Science and TechnologyWritten evidence submitted by Professor Peter Dobson, Begbroke Science Park, University of Oxford

1. What are the difficulties of funding the commercialisation of research, and how can they be overcome?

There are essentially two main routes to commercialisation: by striking a license deal with an existing Company, or setting up a spin-off Company. The former pre-supposes that one has some form of protectable Intellectual Property (IP) and the means to form the appropriate contacts with companies in the market and then negotiate a deal. The latter requires that finance is available to start up a company. Both of these options have to be set against a background that it takes several years to develop and idea to a stage where it is ready for market and can start to generate income. With most high technology ideas that involve manufacturing something (as opposed to generating and embedding a bit of software) this timescale is typically in excess of 12 years. This is the biggest stumbling block: Investors generally do not understand this and are impatient to see a fast return (typically four to five years).

2. Are there specific science and engineering sectors where it is particularly difficult to commercialise research? Are there common difficulties and common solutions across sectors?

Yes, any operation that involves manufacture and involves capital intensive manufacture is very difficult in the UK, because investors do not want to take a long term view or risk. This applies across all sectors, from microelectronics, to new forms of energy generation and storage, and advanced healthcare ideas (especially point-of-care biosensors). In the latter there is often the added difficulty of getting regulatory approval that can add more time to the route to revenue generation. Regulatory issues also slow down and enhance the financial risk in a lot of renewable energy sectors too.

Solutions to the problem of manufacturing investment could lie in having some form of Government guarantee to encourage investors to put funding into longer term projects. This could involve some form of minimum guarantee on the return on investment, but it will by itself give additional delay and red-tape in that a new level of technical audit will be needed and the question has to be asked “who would conduct such an audit?”

Relaxing regulatory requirements is not desirable in the case of “health”; however for planning issues in connection with renewable energy, water provision, and agriculture there does need to be reform and a speeding up of the process.

3. What, if any, examples are there of UK-based research having to be transferred outside the UK for commercialisation? Why did this occur?

Much of the microelectronics and optoelectronics industry has now moved away from the UK. This is largely because of the lack of capital investment available.
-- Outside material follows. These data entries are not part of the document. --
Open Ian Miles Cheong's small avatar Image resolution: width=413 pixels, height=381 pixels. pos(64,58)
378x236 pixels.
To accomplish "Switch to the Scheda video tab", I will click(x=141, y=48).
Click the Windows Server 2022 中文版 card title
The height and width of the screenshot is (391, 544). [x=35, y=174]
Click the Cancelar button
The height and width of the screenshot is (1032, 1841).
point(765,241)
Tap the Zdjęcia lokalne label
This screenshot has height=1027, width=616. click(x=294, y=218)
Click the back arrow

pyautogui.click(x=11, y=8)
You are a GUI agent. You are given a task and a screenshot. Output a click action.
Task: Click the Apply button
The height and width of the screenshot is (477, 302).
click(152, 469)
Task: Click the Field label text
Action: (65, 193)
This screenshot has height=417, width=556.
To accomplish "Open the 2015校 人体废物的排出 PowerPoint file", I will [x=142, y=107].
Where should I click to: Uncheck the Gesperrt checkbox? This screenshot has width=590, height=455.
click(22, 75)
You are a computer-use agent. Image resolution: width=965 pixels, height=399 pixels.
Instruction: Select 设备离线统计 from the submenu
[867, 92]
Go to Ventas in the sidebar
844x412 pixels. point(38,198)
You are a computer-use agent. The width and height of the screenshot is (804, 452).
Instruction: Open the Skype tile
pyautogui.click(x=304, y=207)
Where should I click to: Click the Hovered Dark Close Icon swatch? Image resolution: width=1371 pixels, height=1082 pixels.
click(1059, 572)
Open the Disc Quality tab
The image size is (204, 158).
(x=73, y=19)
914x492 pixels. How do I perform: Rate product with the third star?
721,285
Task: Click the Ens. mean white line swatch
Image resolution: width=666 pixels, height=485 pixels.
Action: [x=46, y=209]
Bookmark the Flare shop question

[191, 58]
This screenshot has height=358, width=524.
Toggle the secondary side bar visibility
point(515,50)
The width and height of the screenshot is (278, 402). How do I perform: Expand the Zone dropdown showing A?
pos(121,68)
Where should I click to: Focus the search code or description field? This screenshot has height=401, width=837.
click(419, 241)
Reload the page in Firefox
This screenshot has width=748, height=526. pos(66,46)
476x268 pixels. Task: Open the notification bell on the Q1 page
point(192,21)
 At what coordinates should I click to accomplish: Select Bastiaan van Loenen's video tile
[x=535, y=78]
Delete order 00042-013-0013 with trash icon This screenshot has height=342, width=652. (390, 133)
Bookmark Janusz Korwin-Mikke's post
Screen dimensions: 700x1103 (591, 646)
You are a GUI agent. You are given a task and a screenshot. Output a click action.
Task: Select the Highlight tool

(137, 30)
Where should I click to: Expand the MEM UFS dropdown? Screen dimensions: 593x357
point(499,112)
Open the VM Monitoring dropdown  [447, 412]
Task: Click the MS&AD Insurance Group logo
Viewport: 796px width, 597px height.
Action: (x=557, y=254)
Much of the newer display technologies were originated in the UK, but few (if any) goods are made here and the “value” being returned to the UK is small. Lithium battery technology was both discovered and invented largely in the UK, but we have no sizeable companies in this area.

Most of the reasons are because of the difficulties in attracting capital investment, AND in not having the appropriately skilled workforce to take things past the early development stage. As a nation we have not put enough emphasis in our Engineering training on “making things”. Too many of our University Engineering courses are emphasising “modelling” rather than “making” and we lack the training of skills that used to take place in Technical Colleges.

4. What evidence is there that Government and Technology Strategy Board initiatives to date have improved the commercialisation of research?

The setting up of the TSB was a major step forwards. Through its Knowledge Transfer Networks there is a steady improvement in connecting businesses together, to connect some companies with appropriate University groups and to generally improve the transfer of know-how between the HE sector and business. Knowledge Transfer Partnerships also play a valuable role in this area. The main issue here is one of “time”. Getting the evidence to show the benefit of the new TSB initiatives will take an observation time on the same scale as that of the Technology Readiness Level timescales, ie: at least 12 years.

5. What impact will the Government’s innovation, research and growth strategies have on bridging the valley of death?

With the current proposals of very limited investment, there will be virtually no effect. In fact it might even make things worse. The level of investment needed is around 50 times higher than what has been proposed.

6. Should the UK seek to encourage more private equity investment (including venture capital and angel investment) into science and engineering sectors and if so, how can this be achieved?

As mentioned in section 1, if a Government guarantee can be devised to assure investors that they will get some return eventually on their money this would make a difference. However, it does need careful auditing to ensure that there are sound technical and business reasons for the investment. We do not want to see a repeat of the fiasco in the US whereby Govt backing was given to Solyndra, a solar cell company that from the outset looked like a very unsound idea.

7. What other types of investment or support should the Government develop?

The Government has to invest heavily in training at all levels, especially in manufacturing. We need to bring back Technical College education, and we need to see a shift in emphasis in Universities towards practical engineering. The Government should also encourage (and provide funding) for training of researchers in the merits and processes of commercialising their research.

Declaration of Interests

I am the Strategic Advisor on Nanotechnology to RCUK and the Director of Oxford University’s Begbroke Science Park. I do not currently hold a Board position on any company. I am on the Scientific Advisory Board of several companies and organisations.